**Work to complete:**
For each line below that includes the word "agent", make a copy.

**The input:**
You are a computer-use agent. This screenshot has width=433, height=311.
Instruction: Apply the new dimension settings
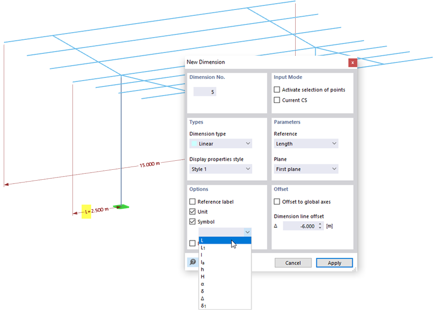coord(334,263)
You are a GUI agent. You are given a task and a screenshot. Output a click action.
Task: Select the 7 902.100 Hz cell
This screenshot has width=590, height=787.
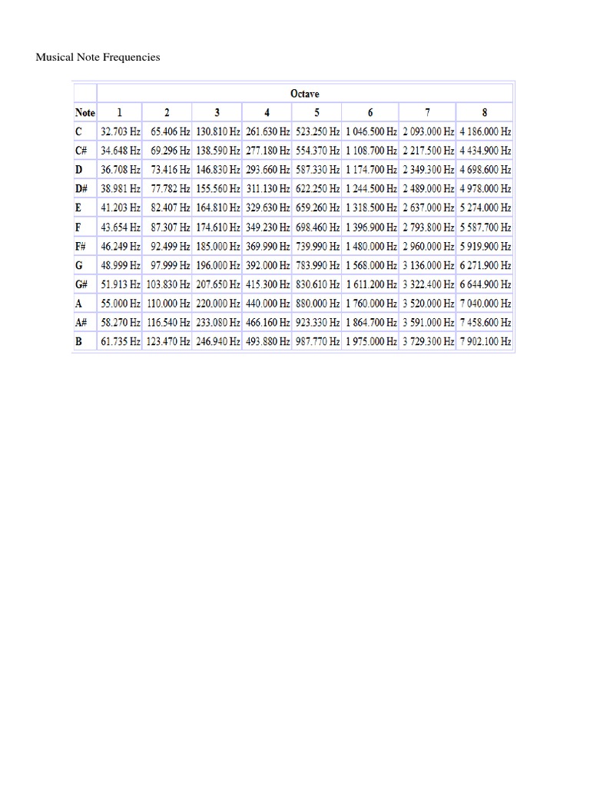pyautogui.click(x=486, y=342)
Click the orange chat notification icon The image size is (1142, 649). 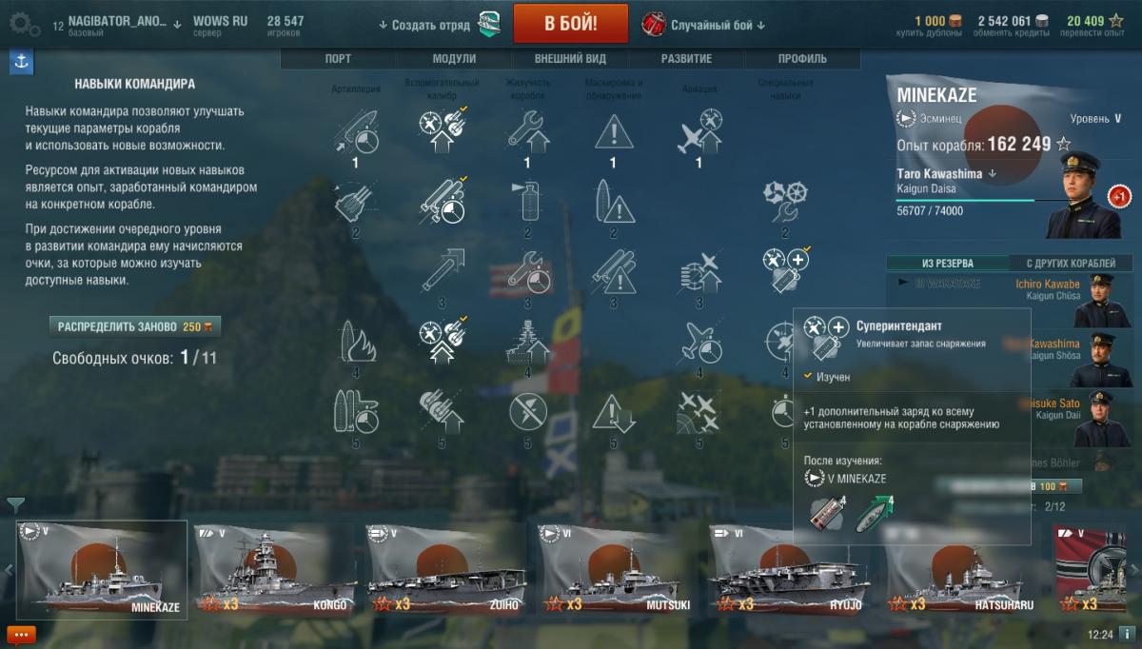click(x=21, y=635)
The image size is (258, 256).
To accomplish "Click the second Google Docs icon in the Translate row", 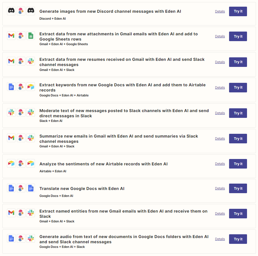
* * *
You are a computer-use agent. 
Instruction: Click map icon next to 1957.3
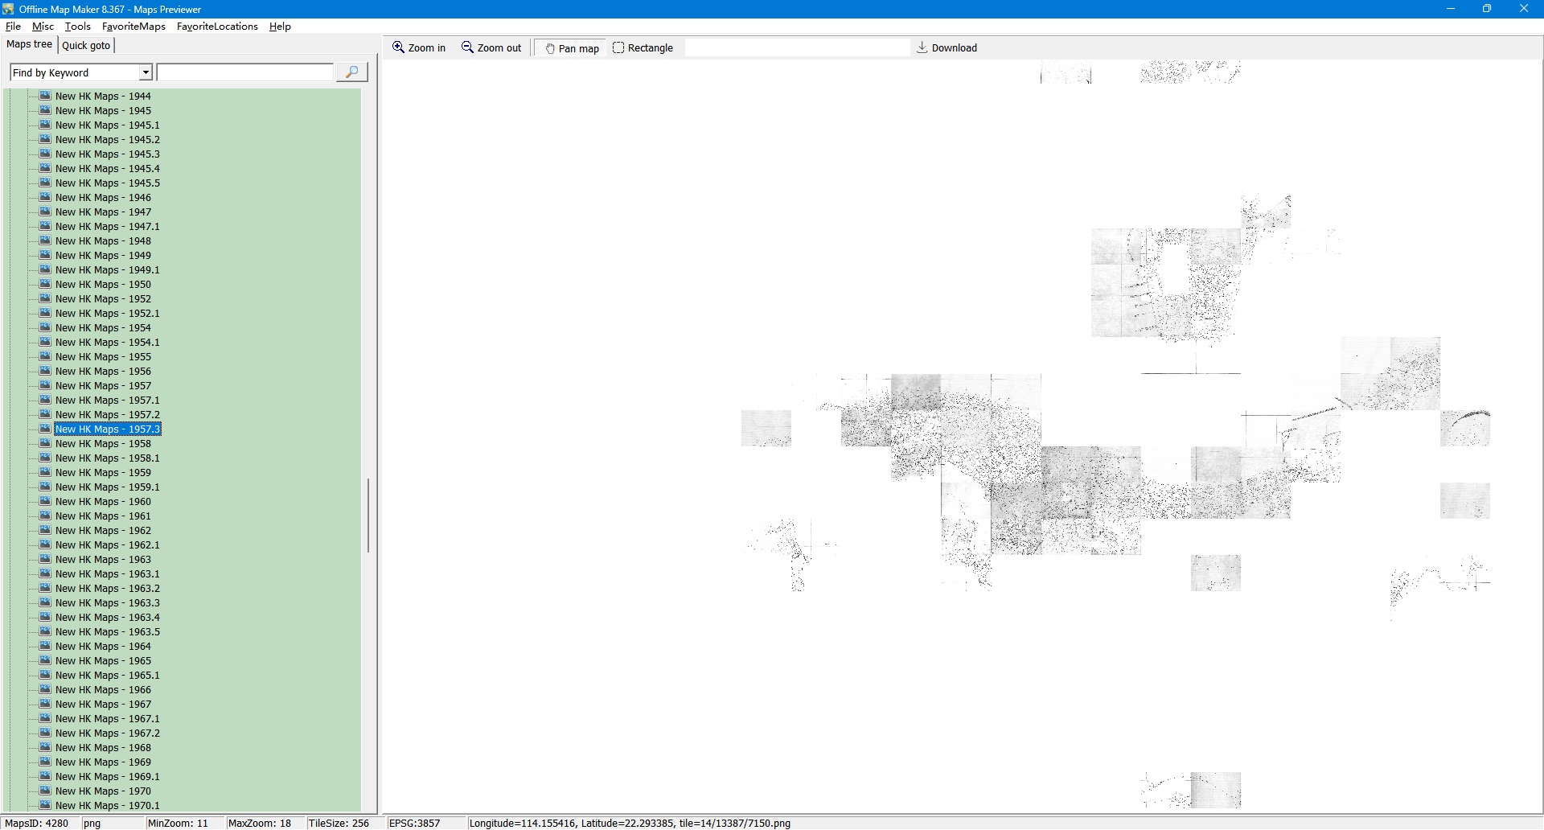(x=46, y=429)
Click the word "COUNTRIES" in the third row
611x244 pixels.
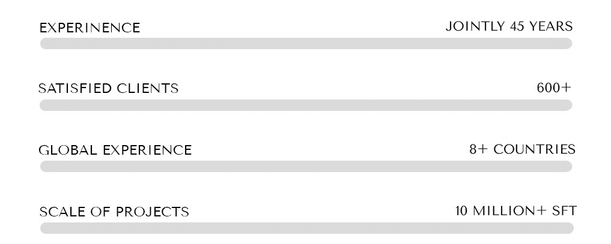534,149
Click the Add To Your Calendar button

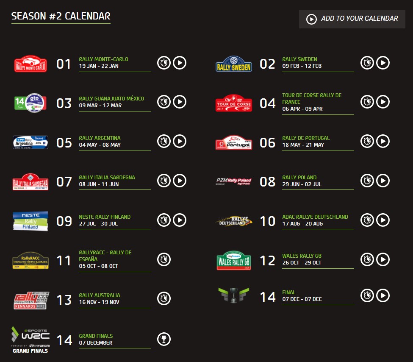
* * *
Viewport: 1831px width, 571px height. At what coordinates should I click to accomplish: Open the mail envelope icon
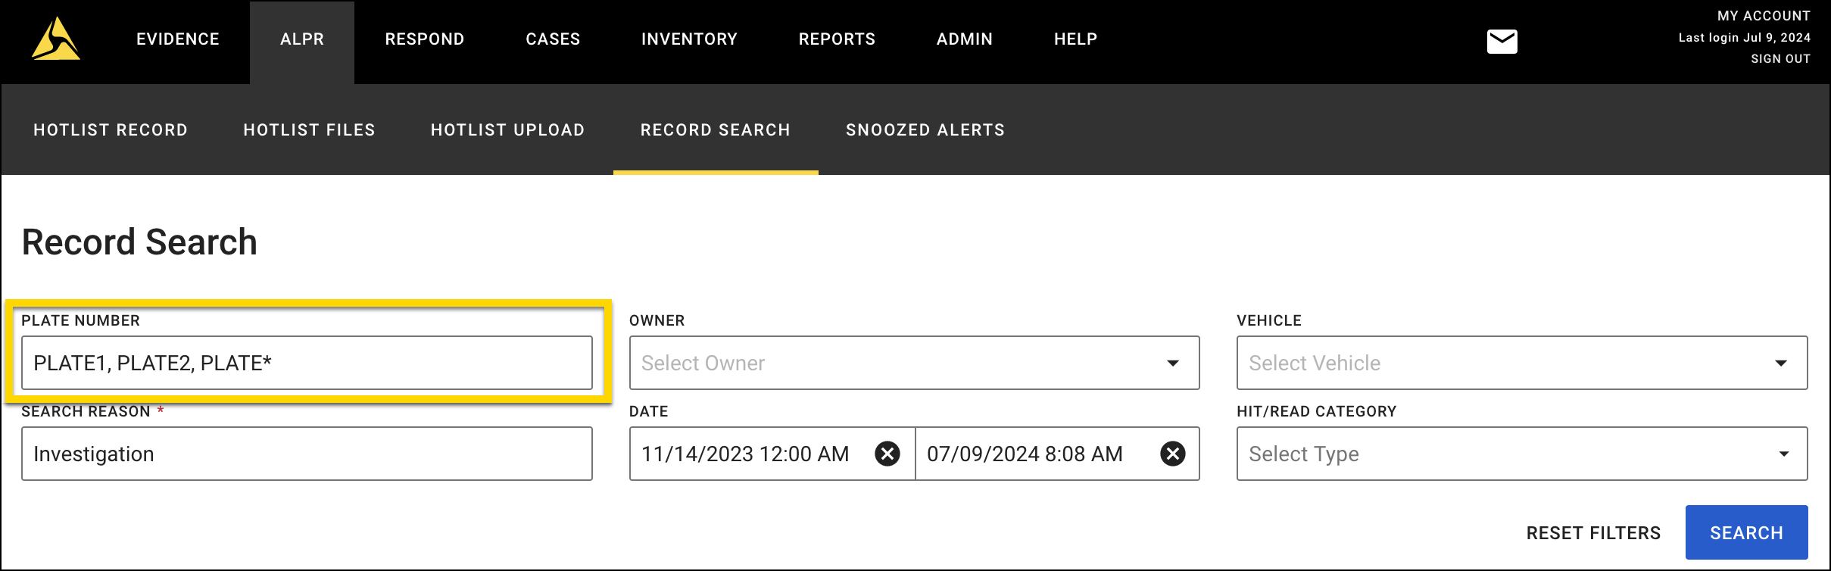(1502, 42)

**Answer:**
You are a computer-use agent. This screenshot has width=433, height=311.
You are a GUI agent. You are given a task and a screenshot. Output a click action.
You are a computer-use agent. 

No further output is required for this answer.